ETA Consumer - Request and Decode Machine Readable News

Download tutorial source code

Click here to download

Last updated Dec 2020
Compilers Visual Studio 2013
Prerequisites Complete the first 5 ETA Consumer tutorials in this series

Introduction

This tutorial assumes you are familiar with consuming MarketPrice data using ETA C and as a minimum, you have worked through the Transport API Consumer Tutorial on the LSEG Developer portal and read the MRN Data Models and Real-Time Implementation Guide. If you have not worked through the Transport API Consumer Tutorial or are not familiar with the concepts covered, it is strongly recommended that you complete the tutorial first. 

For this tutorial, we will use the source code from tutorial 5 of the Transport API Consumer Tutorial as the basis and add additional required code to illustrate how to Request and Decode News Text Analytics (MRN) domain from a Machine Readable News (MRN) service.

Machine Readable News

Machine Readable News (MRN) data is published over the Real-Time Distribution System (RTDS) using an Open Message Model (OMM) envelope in the News Text Analytics domain RSSL messages. The News Text Analytics domain is designed for publishing large complex nested data structures using a FieldList-based Envelope. 

Whilst RTDS can deliver large payloads, to ensure optimized transport of MRN data items (which can extend to several kilobytes), MRN items may be fragmented and delivered as multiple envelope messages. Each envelope message has several fields to hold metadata and one field to hold the actual data (fragment) itself. To further optimize the message transportation, the MRN item is converted to a JSON UTF-8 string, compressed using Zlib prior to splitting into fragments (if required) as part of the message encoding process. The consumer needs to re-assemble the fragments and unzip the completed buffer before it can be used. 

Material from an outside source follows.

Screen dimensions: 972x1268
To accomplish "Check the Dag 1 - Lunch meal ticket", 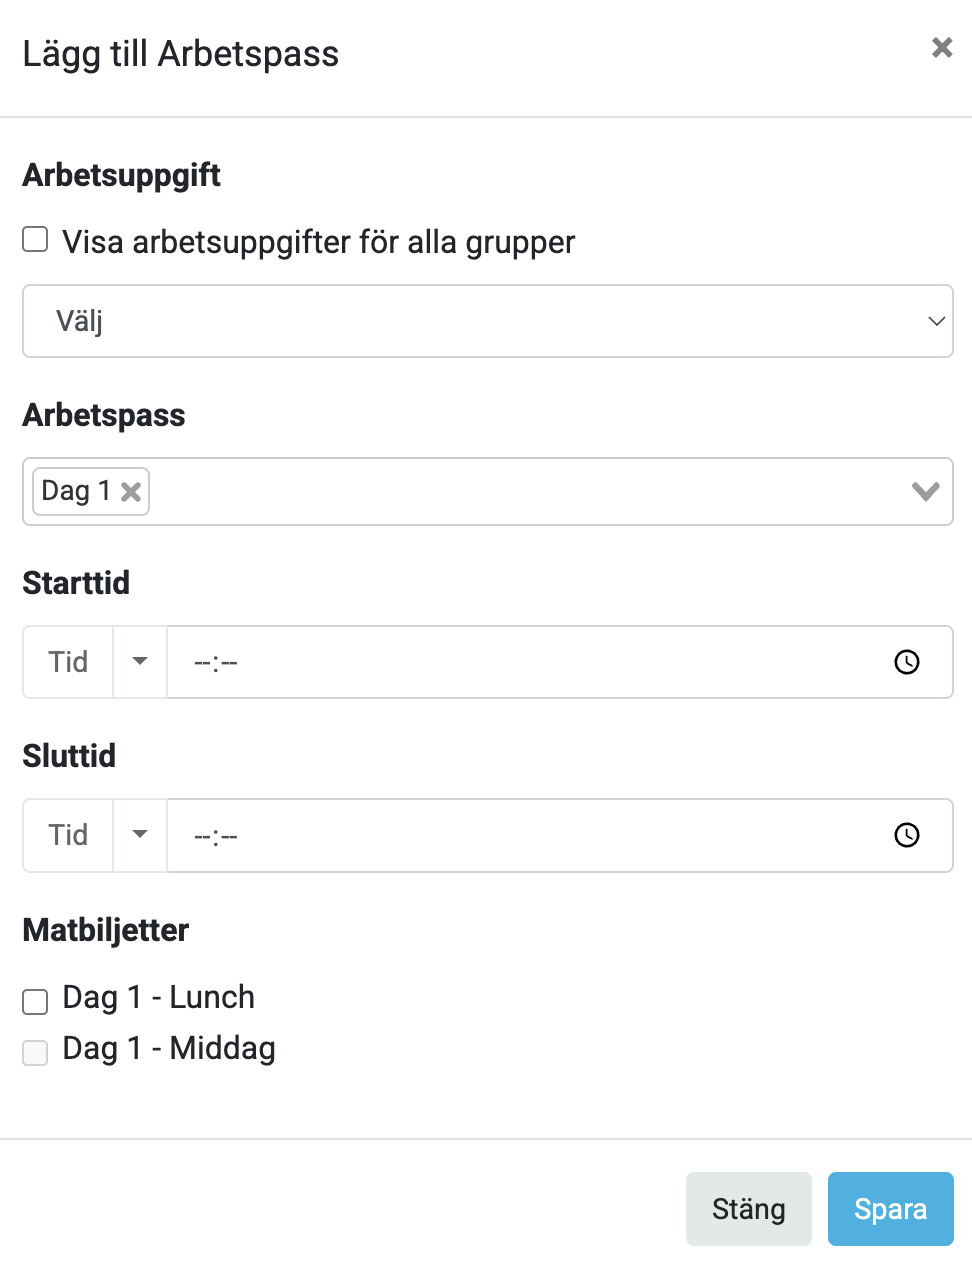I will point(36,1001).
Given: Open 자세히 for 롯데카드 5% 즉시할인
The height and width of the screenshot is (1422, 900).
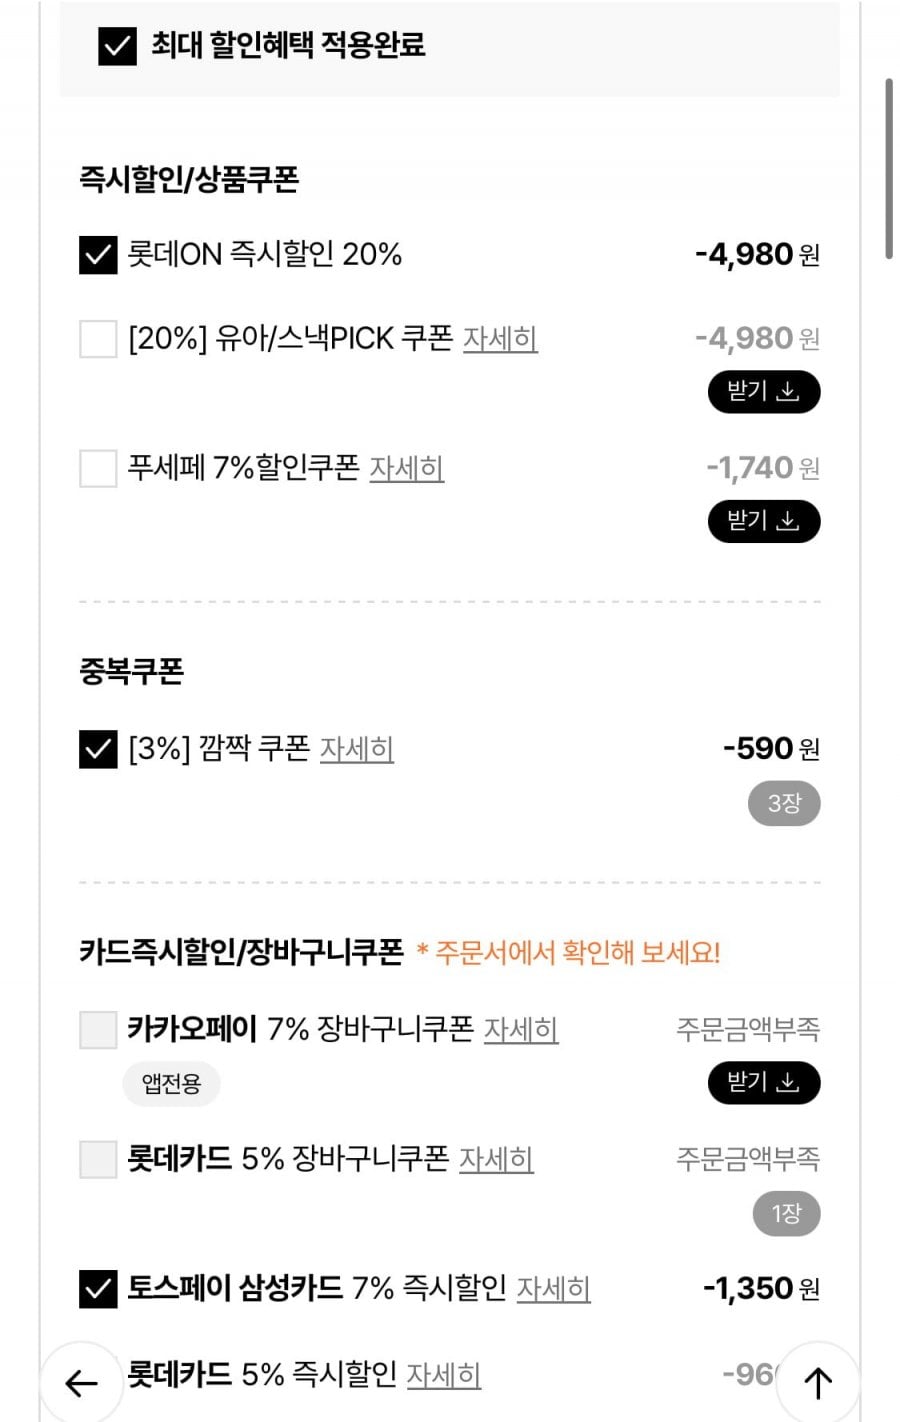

In view of the above, processing a response to MRN request is more involved than a typical MarketPrice response.

Description

The News Text Analytics Domain Model describes how the MRN data items are modeled using OMM. It makes use of the FieldList OMM container for the metadata and the Zlib library to decompress the compressed MRN data fragments.

Initial Refresh Message

The Initial Refresh response does not contain any MRN data – but the relevant Fields are populated with appropriate values. e.g., an MRN_STORY Refresh could contain: 

    	
            

RIC: MRN_STORY 

IELDLIST (StandardDataCount=16):

  FieldEntry PROD_PERM (1): 10001

  FieldEntry ACTIV_DATE (17): 21/10/2015

  FieldEntry RECORDTYPE (259): 30

  FieldEntry RDN_EXCHD2 (1709): 1370->"MRN"

  FieldEntry TIMACT_MS (4148): 60413133

  FieldEntry GUID (4271): <noData>

  FieldEntry CONTEXT_ID (5357): 3752

  FieldEntry DDS_DSO_ID (6401): 12424

  FieldEntry SPS_SP_RIC (6480): ".[SPSML1L1"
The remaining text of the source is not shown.